Sete líderes do Comando Vermelho são transferidos para presídios federais, e Rondônia pode receber novos detentos de alta periculosidade


Com mais de 500 anos de penas somadas, integrantes da facção devem ser redistribuídos entre as cinco unidades federais; Porto Velho é considerada forte candidata a receber parte do grupo

Sete dos criminosos mais perigosos do país, todos apontados como lideranças do Comando Vermelho, foram transferidos nesta semana para o sistema penitenciário federal. Juntos, acumulam mais de 500 anos de pena, resultado de condenações por tráfico de drogas, homicídios e outros crimes graves. A redistribuição entre as unidades federais deve ocorrer nos próximos dias, e há grande possibilidade de que parte deles seja encaminhada para Rondônia.

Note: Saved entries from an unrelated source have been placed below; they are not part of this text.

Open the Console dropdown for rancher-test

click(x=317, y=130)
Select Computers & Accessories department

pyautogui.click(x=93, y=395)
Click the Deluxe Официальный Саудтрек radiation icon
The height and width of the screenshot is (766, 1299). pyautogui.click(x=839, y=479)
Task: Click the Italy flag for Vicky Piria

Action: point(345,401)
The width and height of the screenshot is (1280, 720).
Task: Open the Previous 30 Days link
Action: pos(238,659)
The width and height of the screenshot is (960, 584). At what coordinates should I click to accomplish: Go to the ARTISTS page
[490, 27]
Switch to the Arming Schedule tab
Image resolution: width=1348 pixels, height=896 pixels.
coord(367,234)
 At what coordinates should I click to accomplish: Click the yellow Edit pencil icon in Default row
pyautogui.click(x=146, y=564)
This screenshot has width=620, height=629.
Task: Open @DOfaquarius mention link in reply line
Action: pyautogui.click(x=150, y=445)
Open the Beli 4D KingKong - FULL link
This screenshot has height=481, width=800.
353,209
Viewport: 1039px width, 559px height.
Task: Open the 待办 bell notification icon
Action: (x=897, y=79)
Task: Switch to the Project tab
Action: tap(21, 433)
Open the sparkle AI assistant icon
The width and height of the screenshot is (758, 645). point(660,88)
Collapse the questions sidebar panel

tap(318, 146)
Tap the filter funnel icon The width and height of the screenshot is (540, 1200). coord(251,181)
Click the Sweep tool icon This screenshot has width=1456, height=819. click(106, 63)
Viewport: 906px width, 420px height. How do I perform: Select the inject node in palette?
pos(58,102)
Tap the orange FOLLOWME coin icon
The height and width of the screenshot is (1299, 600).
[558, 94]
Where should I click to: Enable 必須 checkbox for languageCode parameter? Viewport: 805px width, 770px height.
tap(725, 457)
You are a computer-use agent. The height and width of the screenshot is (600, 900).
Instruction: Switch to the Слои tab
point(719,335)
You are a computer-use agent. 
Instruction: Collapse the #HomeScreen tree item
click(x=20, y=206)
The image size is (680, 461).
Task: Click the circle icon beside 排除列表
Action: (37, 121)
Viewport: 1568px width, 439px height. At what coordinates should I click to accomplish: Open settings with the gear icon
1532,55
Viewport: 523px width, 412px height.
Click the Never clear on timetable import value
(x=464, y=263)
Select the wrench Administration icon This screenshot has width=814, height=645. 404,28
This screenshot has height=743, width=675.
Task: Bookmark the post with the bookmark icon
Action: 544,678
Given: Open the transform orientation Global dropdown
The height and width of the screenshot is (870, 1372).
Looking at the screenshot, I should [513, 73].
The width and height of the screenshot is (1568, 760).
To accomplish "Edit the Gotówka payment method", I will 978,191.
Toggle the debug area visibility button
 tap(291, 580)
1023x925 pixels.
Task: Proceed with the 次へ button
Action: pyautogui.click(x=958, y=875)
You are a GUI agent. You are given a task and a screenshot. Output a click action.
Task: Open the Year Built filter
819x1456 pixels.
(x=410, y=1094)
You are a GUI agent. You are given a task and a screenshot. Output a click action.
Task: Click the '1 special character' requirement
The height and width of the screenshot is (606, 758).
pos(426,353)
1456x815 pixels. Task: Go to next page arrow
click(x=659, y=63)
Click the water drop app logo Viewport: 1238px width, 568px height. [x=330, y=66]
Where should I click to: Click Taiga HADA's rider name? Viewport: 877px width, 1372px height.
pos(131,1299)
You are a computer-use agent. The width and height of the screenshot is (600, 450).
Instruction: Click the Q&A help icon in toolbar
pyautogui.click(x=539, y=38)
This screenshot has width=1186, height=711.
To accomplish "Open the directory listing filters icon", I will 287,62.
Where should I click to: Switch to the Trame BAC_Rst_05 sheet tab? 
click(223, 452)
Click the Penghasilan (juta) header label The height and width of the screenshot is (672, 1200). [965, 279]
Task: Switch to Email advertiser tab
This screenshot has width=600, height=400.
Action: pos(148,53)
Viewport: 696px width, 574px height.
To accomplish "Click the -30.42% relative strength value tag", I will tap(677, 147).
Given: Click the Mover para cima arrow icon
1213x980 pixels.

O motivo é conhecido: entre os cinco presídios federais existentes no Brasil, o de Porto Velho é considerado um dos mais seguros e estratégicos, especialmente por estar distante dos grandes centros urbanos e por sua estrutura de alta segurança. Assim, especialistas avaliam que ao menos um ou dois dos detentos podem ser enviados para a unidade da capital rondoniense.

A situação reacende um debate já antigo no estado. Desde a inauguração do presídio federal de Porto Velho, em junho de 2009, moradores e autoridades percebem impacto no cenário de segurança pública. Embora a criminalidade não possa ser atribuída exclusivamente ao presídio, há consenso de que a presença de grandes lideranças criminosas tende a atrair pessoas de seu entorno, que se deslocam para acompanhar os detentos, ampliando riscos e desafios para a região.

O Brasil possui apenas cinco penitenciárias federais, localizadas em Catanduvas (PR), Campo Grande (MS), Mossoró (RN), Brasília (DF) e Porto Velho (RO). Até o momento, não há confirmação oficial sobre o destino do chamado “Bando dos Sete”, mas a expectativa é de que Rondônia esteja entre os possíveis destinos.

Autoridades de segurança acompanham com atenção a movimentação. A transferência de lideranças de facções para penitenciárias federais é considerada fundamental para enfraquecer o comando do crime organizado dentro e fora dos estados, embora gere apreensão entre comunidades próximas às unidades.

A definição sobre para qual presídio cada detento será encaminhado deve ser confirmada nos próximos dias pelo Departamento Penitenciário Nacional (Depen).